Review of Income and Wealth
- Discipline: Economics
- Language: English
- Edited by: Conchita D'Ambrosio, Robert J. Hill, Stephan Klasen

Publication details
- History: 1951-present
- Publisher: Wiley-Blackwell
- Frequency: Quarterly
- Open access: 1951-2008
- Impact factor: 1.402 (2019)

Standard abbreviations
- ISO 4: Rev. Income Wealth

Indexing
- ISSN: 0034-6586 (print) 1475-4991 (web)
- LCCN: 68130979
- OCLC no.: 01930976

Links
- Journal homepage; Online access; Online archive 1951-2008 (open access);

= Review of Income and Wealth =

The Review of Income and Wealth is a peer-reviewed academic journal published by Wiley-Blackwell on behalf of the International Association for Research in Income and Wealth. It was established in 1951 and published annually until 1966, when it became a quarterly.

It aims to provide a venue for research on income and wealth in terms of national and international, economic and social accounting.
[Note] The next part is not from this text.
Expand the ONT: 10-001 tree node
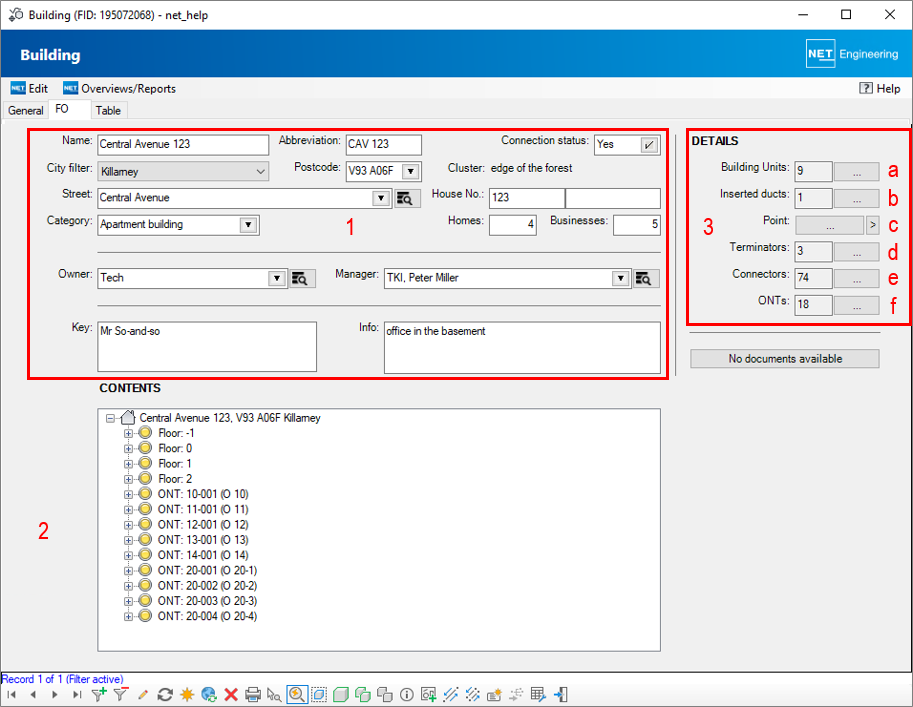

Its scope includes research on the "development of concepts and definitions for measurement and analysis", the development and "integration of systems of economic and social statistics", and "related methodological problems".

It also covers more applied areas such as international comparisons and the use of economic and social accounting for "budgeting and policy analysis" in different economies.

The editors of the Review are Conchita D'Ambrosio (University of Luxembourg), Robert J. Hill (University of Graz), and Stephan Klasen (University of Göttingen), and its previous editors have included Erik Lundberg, Simon Kuznets, Richard Stone, Raymond Goldsmith, Phyllis Deane, and Colin Clark.

As of August 2024, the new editors are Robert Inklaar (University of Groningen) and Suman Seth (University of Leeds).

The IARIW offers the Kendrick Prizes, named for John Whitefield Kendrick for the best articles published each year in the Review.